A Note About the Time I Failed to Quit Writing

This entry turned out longer than expected. I had planned to write about a small piece of good writing news, but I found that the backstory was relevant, and important for me personally, to jot down. So here we go.

#

Once, before I understood query letters and the amount of effort required to edit a novel manuscript, I wrote and sent a manuscript to agents. Unsurprisingly, I received rejections and few responses. That was well over a decade ago.

Time passed. I learned more about the craft, and I wrote short stories, poems, novel manuscripts, and picture book manuscripts. A handful of short stories and poems were published, and about nine years back, an agent showed interest in one of my queries. While I was thrilled to be chatting with the agent, my life outside of writing was less than stellar. I had been making small-sized, medium-sized, and glorious-sized mistakes, as one does, and after a particularly glorious mistake that left me quite sad, I decided to quit writing. Cold turkey. I closed all of my files—almost deleted them—and I stopped sending the agent work. I believed writing was distracting me from dealing with my troubles, even causing them in some instances, and I became determined to build a stabler life of fewer mistakes.

#

Before I quit writing, I had followed the misguided idea that, if you wanted a career as an author, everything else in life—work, relationships, travels—had to be secondary, and a distant second at that. It did not matter if you found yourself living paycheck to paycheck and emptied your savings, as I mostly did; it did not matter until it did, and I wound quitting one of the things I loved most.

So, when I decided to build the aforementioned stabler life, that primarily meant finding steady work to support myself. I devoted myself to this endeavor, and having little experience in anything but making things up, I applied to nearly 100 openings. This earned me a handful of phone interviews and two in-person interviews—one of which I followed up with by mailing a Thank You postcard, except I mailed it back to myself, and the second of which I forgot my umbrella at. Perhaps because of a successful George Costanza maneuver, the latter hired me as one of two customer service agents at a travel tech startup. The entire application experience became a great reminder that, despite rejections, it only takes one yes.

#

I succeeded at not writing creatively for a year. Yay, me. However, ideas for stories and the desire to write never left, so I eventually allowed myself to restart—more like caved into restarting—but not without restrictions.

No longer would I write daily; no longer would I write for more than 30 minutes a session; and no longer would I write when friends invited me to events. I would have complete control over this creative outlet that I “once” loved, that had felt innate to me since I discovered it, and I set off, believing that I was happier when writing took a backseat to everything else. Having hindsight, I guess I enjoy spinning yarns to myself about my life, as much as I do about my characters’ lives.

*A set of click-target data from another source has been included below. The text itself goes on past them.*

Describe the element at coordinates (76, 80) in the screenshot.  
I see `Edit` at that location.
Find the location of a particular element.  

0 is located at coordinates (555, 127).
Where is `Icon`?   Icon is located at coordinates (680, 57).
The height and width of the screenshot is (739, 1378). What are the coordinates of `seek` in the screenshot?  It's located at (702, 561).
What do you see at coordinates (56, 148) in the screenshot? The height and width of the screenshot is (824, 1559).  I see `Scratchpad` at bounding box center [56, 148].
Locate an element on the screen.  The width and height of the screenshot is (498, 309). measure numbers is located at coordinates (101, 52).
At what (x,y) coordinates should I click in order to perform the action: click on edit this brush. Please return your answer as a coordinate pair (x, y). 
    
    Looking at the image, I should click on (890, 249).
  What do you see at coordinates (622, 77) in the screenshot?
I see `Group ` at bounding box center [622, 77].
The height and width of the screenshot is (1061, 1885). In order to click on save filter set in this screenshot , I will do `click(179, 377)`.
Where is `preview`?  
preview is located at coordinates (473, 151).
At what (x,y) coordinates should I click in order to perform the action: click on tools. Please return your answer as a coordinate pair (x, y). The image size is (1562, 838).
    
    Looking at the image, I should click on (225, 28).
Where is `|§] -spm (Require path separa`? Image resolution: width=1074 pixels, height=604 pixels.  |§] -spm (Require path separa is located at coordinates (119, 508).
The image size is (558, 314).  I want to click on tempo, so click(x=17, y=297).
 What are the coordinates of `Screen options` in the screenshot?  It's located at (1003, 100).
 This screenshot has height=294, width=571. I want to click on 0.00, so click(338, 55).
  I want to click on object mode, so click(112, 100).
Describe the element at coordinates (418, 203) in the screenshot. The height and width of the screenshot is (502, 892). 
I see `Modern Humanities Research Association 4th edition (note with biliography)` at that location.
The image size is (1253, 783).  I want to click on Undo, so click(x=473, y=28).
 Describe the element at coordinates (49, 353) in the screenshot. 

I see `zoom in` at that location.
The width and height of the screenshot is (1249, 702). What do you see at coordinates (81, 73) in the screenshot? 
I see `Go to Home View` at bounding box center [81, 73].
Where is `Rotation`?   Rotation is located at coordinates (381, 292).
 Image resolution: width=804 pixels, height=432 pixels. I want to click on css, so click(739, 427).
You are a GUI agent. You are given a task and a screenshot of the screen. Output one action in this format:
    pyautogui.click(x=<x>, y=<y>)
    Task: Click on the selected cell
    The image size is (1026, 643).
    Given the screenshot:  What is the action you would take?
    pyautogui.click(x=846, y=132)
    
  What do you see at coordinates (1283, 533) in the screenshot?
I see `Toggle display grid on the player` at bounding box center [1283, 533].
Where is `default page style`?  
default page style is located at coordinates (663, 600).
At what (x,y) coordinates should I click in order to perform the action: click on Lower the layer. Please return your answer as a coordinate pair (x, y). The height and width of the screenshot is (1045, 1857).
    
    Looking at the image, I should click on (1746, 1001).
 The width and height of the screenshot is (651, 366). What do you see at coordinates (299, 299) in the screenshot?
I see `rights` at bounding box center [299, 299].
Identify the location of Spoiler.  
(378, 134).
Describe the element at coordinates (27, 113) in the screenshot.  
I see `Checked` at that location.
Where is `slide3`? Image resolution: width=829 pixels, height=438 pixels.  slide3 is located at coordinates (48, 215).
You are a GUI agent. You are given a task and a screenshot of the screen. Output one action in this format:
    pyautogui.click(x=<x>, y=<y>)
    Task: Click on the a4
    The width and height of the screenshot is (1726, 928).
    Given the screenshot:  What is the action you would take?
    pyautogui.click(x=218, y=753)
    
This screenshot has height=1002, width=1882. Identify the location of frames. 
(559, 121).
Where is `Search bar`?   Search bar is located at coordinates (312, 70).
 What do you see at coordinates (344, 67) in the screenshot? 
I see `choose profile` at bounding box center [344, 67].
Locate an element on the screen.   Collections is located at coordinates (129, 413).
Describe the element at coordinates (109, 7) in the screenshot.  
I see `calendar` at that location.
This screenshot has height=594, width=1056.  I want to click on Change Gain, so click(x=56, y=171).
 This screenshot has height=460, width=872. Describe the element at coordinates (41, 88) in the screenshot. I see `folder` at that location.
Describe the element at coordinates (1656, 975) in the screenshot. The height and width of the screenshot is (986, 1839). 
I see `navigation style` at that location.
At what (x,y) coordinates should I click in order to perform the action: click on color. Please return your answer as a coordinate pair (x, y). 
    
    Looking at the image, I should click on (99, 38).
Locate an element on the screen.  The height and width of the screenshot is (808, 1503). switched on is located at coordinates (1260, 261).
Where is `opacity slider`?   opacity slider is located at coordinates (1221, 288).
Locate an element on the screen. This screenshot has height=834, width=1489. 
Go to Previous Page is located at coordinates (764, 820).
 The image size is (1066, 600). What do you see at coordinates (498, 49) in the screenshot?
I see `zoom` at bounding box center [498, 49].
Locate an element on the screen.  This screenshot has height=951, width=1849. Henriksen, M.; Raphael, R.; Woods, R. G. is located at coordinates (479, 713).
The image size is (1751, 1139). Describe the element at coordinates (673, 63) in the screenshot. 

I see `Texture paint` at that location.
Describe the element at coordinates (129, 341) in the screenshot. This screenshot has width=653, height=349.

Unsurprising to most reading this, my restrictions crumbled, but the breakdown was slow. Writing every few days became writing every other day became writing every day. A half hour of writing turned into an hour turned into two. Accepting most invites dwindled to accepting several dwindled to accepting some. What prolonged the collapse was my job. Focusing on building a career at the startup provided a wonderful distraction.

#

I enjoy my day job, and as mentioned earlier, I had little “professional” experience when I started. Since finding stability remained important to me, I dove into the work, treating the startup like college courses: I asked questions about everything, sat in meetings I barely understood a word of, asked to read business proposals, and worked nights and weekends to brainstorm and pitch my own ideas for the company. I heard, “No,” a lot at first, but thankfully I stuck to the notion that it only takes one person saying, “Yes.” Through all of this, I learned customer service, social media and email marketing, business development, partner relations, coding, product design, and more. My intense immersion lasted for about five years, before my body forced me to listen to my inner voice, the one telling me to write more; I say “forced,” because I developed a few physical health issues from stress, rarely allowing myself time to relax and do more of the things I loved—whereas I had once sacrificed too much for writing, I was now sacrificing too much for work.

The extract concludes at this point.